◆ Task instructions: Could you output the entries that follow exactly, omitting any pictures they contain?
(The data Opens)
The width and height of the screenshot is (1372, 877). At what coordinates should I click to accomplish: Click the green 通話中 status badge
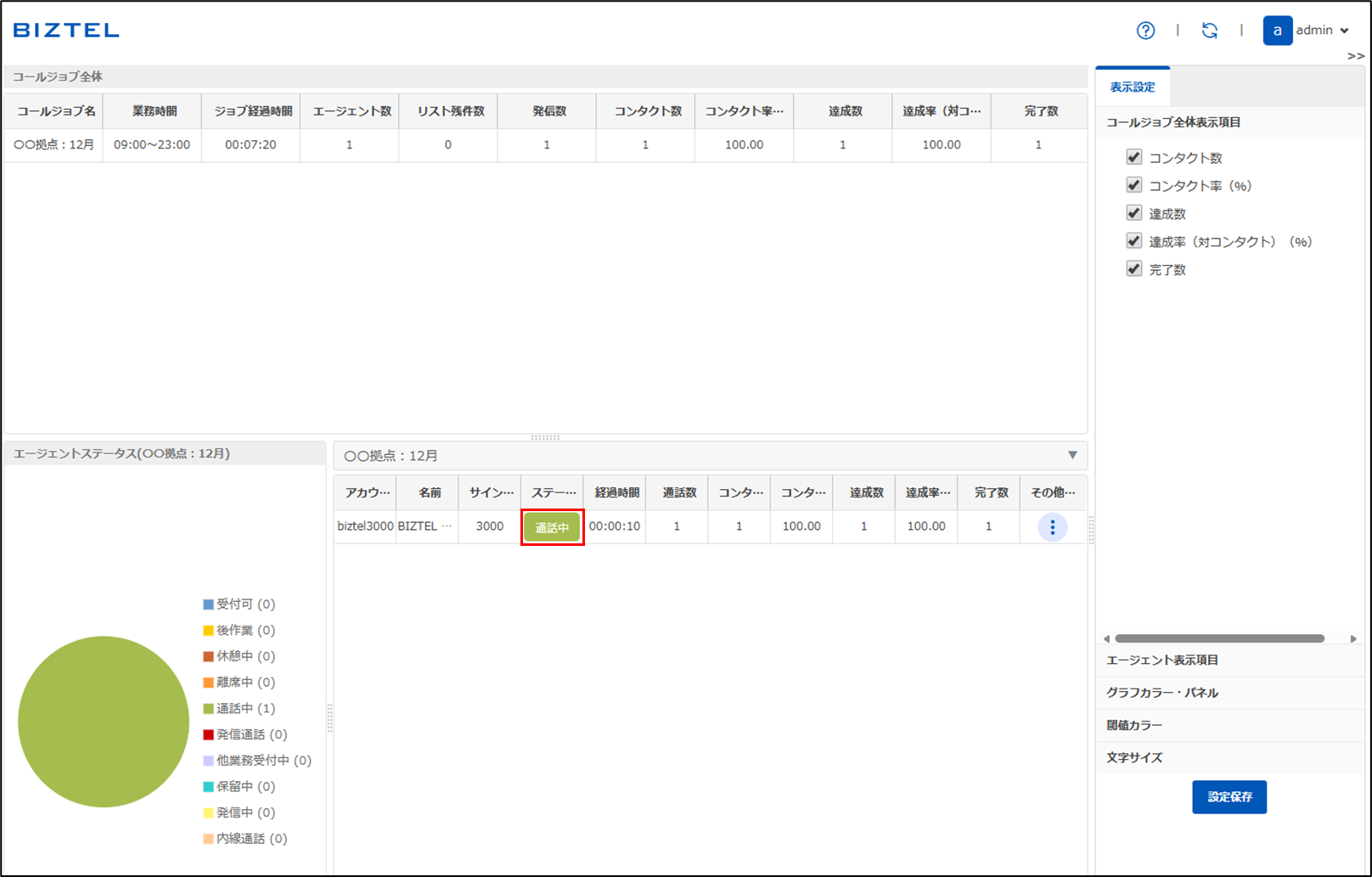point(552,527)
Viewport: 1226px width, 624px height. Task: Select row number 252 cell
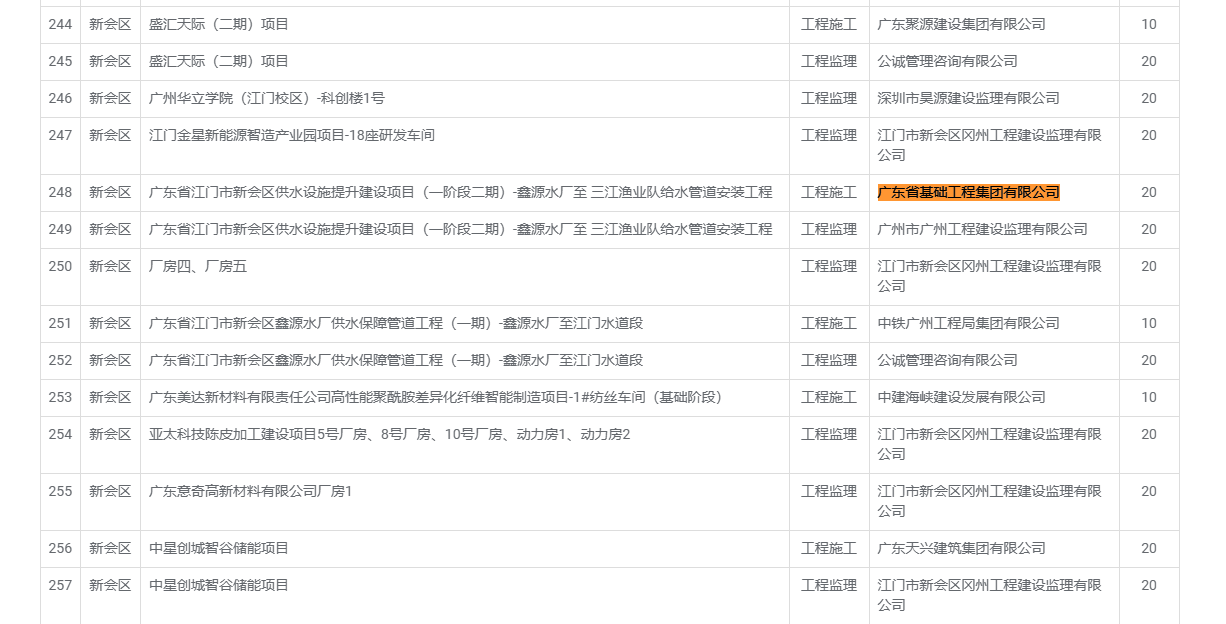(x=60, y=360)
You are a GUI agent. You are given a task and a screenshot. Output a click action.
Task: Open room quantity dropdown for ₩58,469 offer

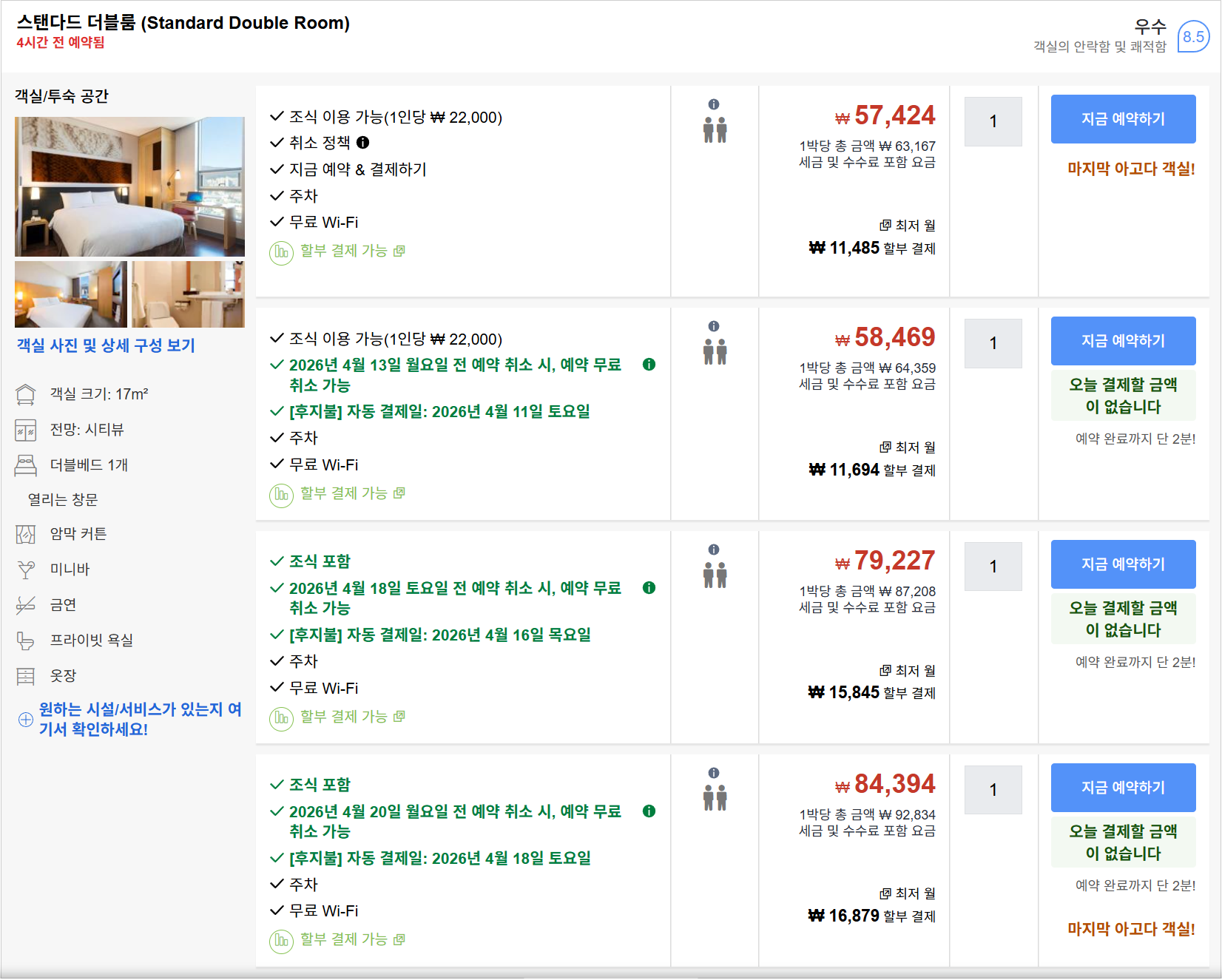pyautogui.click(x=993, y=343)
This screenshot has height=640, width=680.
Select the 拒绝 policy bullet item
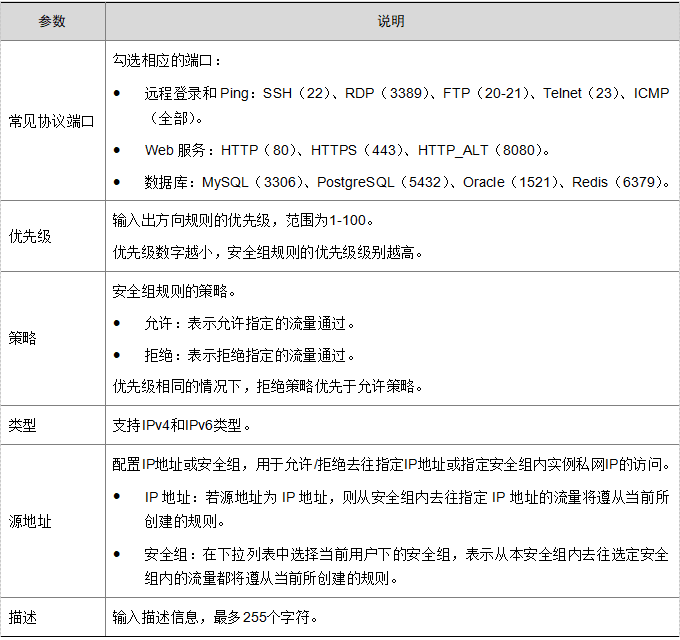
(The data Closes)
◆ Solved problem:
The width and height of the screenshot is (1372, 877). At what coordinates should I click to accomplish: Click the green 通話中 status badge
point(552,527)
Viewport: 1226px width, 624px height. Task: Select row number 252 cell
(x=60, y=360)
You are a GUI agent. You are given a task and a screenshot. Output a click action.
Task: Open room quantity dropdown for ₩58,469 offer

pyautogui.click(x=993, y=343)
This screenshot has height=640, width=680.
Select the 拒绝 policy bullet item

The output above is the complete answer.